Morgan Stanley has been accused of creating a high-pressure sales culture that led some employees to push financial products on customers who didn’t want or need them.
In a filing against Morgan Stanley on Monday, the office of William Galvin, the Massachusetts secretary of the commonwealth, accused the bank of pushing unwanted financial products onto customers.
“Morgan Stanley’s firm-wide culture emphasizes the aggressive cross-selling of banking and lending products to wealth management clients,” the complaint said. “In 2014 and 2015, this culture inspired at least two sales contests in Massachusetts, which ran undeterred for sixteen months because of Morgan Stanley’s lack of adequate compliance and supervisory oversight.”

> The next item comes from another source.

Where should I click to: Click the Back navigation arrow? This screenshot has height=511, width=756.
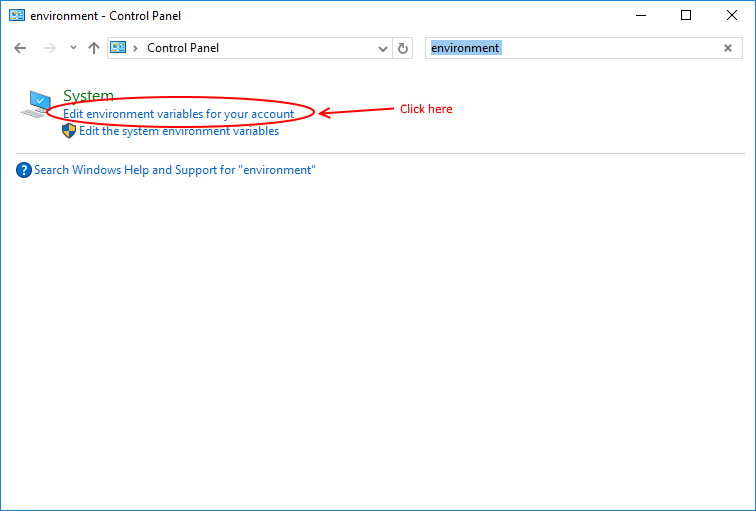[20, 48]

According to the complaint, Morgan Stanley encouraged wealth-management clients to take out loans using their investments as collateral. Galvin’s office claims that by signing clients up to these loans, known as portfolio loan accounts, Morgan Stanley advisers broke their fiduciary duty act in the best interest of their clients.
“In addition, Morgan Stanley’s internal-use materials also offered suggestions on how to overcome client objections to borrowing against their portfolios, including one particularly alarming objection to overcome: ‘I don’t borrow,'” the complaint said. “For clients to whom Morgan Stanley Financial Advisors owe a fiduciary duty, this is not an objection that should be overcome.”

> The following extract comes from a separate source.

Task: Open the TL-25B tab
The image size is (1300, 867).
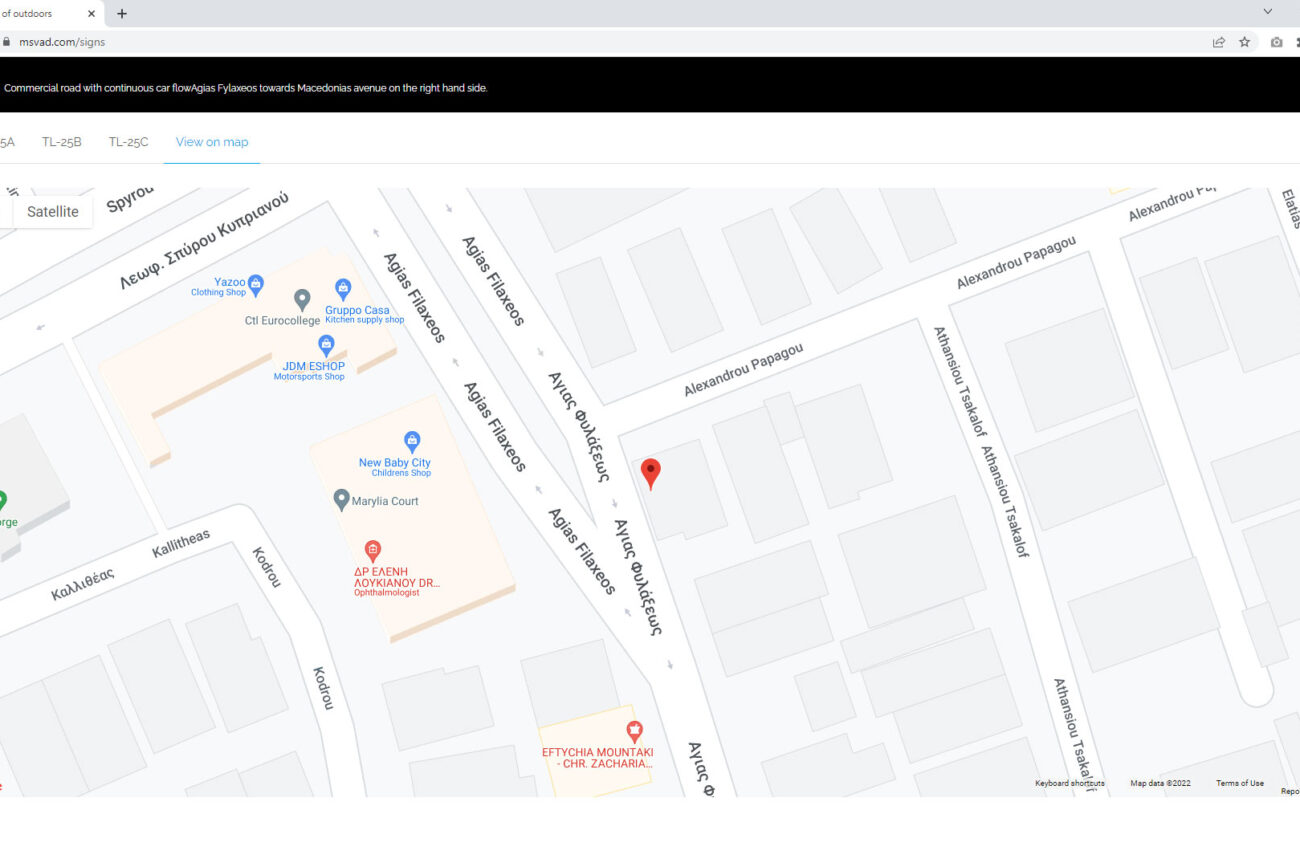Action: tap(62, 142)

“In addition to these incentives, the Complex Manager and MetroWest Private Bankers utilized incessant monitoring and tracking to pressure Financial Advisors to push PLAs on clients,” the complaint said. “Internal e-mails demonstrate this constant pressure.”

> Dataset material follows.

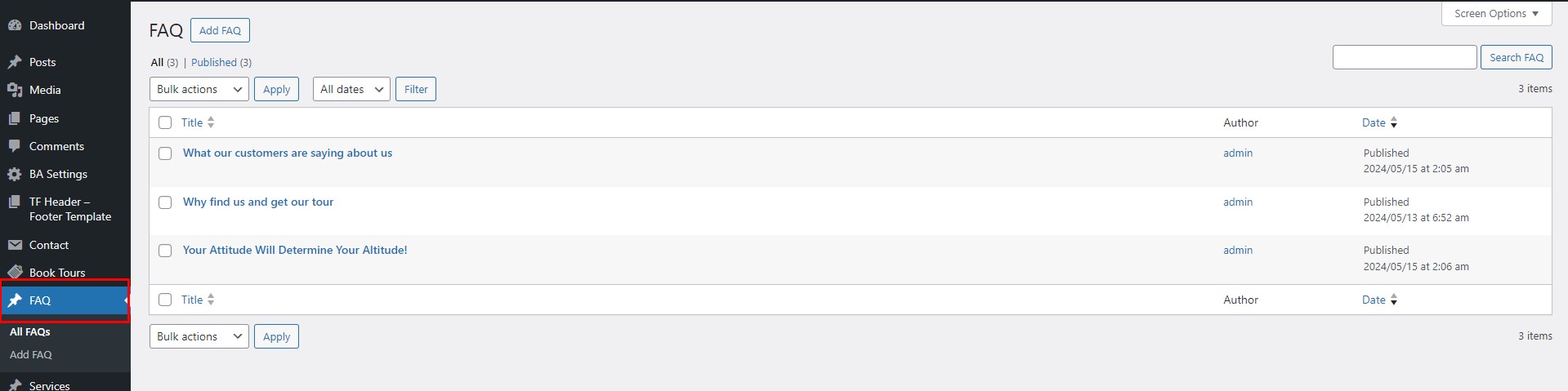Image resolution: width=1568 pixels, height=391 pixels.
Task: Open "Your Attitude Will Determine Your Altitude!" post
Action: tap(295, 250)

Additionally, to push these PLAs, the complaint said, the firm held sales contests at its subsidiary MetroWest that are not allowed under Massachusetts law. Galvin’s office claims that Morgan Stanley knew about the sales contests and did nothing about them.
“Despite knowledge of the prohibited sales contest running in MetroWest, Morgan Stanley has repeatedly denied the existence of the Sales Contest in statements to the public,” the filing said.
The focus on cross-selling and a high-pressure sales atmosphere mirrors that of another bank that has come under fire: Wells Fargo. While it does not appear that Morgan Stanley advisers opened PLAs without a client’s knowledge, the high-pressure sales environment and emphasis on cross-selling was also present when Wells employees opened 2 million accounts without customers’ knowledge.
In response to the complaint, Morgan Stanley offered the following statement to Business Insider:
“We object strongly to these allegations. The securities-based loan accounts were opened only after discussing the product with each client and obtaining their affirmative consent. These accounts are valuable to clients, providing access to low-cost liquidity whenever they choose to access it. Importantly, clients pay no fee to open a securities-based loan account. They are charged only if they choose to borrow money. The complaint is without merit, and Morgan Stanley intends to defend itself vigorously.”